2. In relazione ai crediti previdenziali l'impugnativa è inammissibile per la duplice ragione che oggetto del giudizio a quo è un credito di lavoro e soltanto a questa categoria di crediti ha riguardo la norma impugnata.
3. La questione sub a) è inammissibile perchè impegna la sfera riservata alle valutazioni discrezionali del legislatore.

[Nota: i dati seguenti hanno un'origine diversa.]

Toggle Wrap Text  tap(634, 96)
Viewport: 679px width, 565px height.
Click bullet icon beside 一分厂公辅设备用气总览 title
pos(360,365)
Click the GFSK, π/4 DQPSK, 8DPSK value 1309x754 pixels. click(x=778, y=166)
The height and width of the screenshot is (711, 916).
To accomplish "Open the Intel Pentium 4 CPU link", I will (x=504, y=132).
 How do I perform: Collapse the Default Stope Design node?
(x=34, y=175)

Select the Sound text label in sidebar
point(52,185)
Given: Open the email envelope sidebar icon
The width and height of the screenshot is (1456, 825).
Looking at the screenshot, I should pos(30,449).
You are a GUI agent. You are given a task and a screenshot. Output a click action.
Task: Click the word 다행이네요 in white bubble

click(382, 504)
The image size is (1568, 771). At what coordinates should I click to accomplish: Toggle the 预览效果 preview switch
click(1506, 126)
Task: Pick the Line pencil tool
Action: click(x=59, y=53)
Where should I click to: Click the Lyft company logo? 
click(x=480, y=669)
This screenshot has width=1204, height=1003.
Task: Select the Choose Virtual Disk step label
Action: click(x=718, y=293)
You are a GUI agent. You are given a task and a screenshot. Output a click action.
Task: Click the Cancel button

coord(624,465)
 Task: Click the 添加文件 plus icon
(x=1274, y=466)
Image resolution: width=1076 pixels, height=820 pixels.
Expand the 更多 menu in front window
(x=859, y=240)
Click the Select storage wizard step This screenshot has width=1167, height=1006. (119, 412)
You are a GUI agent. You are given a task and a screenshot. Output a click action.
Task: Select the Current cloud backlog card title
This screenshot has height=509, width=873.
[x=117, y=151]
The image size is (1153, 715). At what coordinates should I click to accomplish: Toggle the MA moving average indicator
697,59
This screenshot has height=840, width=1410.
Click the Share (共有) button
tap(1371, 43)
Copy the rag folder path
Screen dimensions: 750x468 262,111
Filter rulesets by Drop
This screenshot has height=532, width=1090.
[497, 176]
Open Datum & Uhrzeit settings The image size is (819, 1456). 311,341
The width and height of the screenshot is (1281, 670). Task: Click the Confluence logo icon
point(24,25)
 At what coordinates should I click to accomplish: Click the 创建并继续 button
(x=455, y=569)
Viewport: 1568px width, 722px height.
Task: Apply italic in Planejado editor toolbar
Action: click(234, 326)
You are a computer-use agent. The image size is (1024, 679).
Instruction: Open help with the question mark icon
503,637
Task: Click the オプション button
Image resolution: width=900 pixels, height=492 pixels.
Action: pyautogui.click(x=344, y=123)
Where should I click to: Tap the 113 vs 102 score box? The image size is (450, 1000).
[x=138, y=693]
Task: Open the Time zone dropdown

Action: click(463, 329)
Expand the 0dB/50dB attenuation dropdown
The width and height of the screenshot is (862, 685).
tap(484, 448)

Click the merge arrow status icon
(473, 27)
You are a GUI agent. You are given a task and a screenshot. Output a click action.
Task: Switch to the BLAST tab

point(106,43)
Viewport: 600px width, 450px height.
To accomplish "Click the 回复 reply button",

Il giudice remittente fa proprio, in sostanza, l'argomento con cui all'indomani della legge n. 353 del 1990 una parte della dottrina civilistica ha avanzato sospetti di sopravvenuta incostituzionalità dell'art. 429, terzo comma, cod. proc. civ. La ratio dell'art. 1 della legge, che ha modificato l'art. 1284, primo comma, cod. civ., sarebbe quella di inglobare nel saggio degli interessi legali, oltre al corrispettivo per l'uso del denaro, anche un compenso forfettario per il diminuito potere di acquisto della somma capitale a causa dei processi inflattivi. Perciò, dopo il 1° gennaio 1991, il cumulo dell'importo della svalutazione con gli interessi legali (mentre per gli altri crediti vale la regola del non cumulo), comporterebbe per i crediti di lavoro una irrazionale duplicazione di copertura del deprezzamento della moneta. In virtù del cumulo l'interesse nominale del dieci per cento stabilito dal nuovo testo dell'art. 1284 cod. civ. si converte, nell'ipotesi dell'art. 429 cod. proc.civ., in interesse reale: il che è ritenuto eccessivo.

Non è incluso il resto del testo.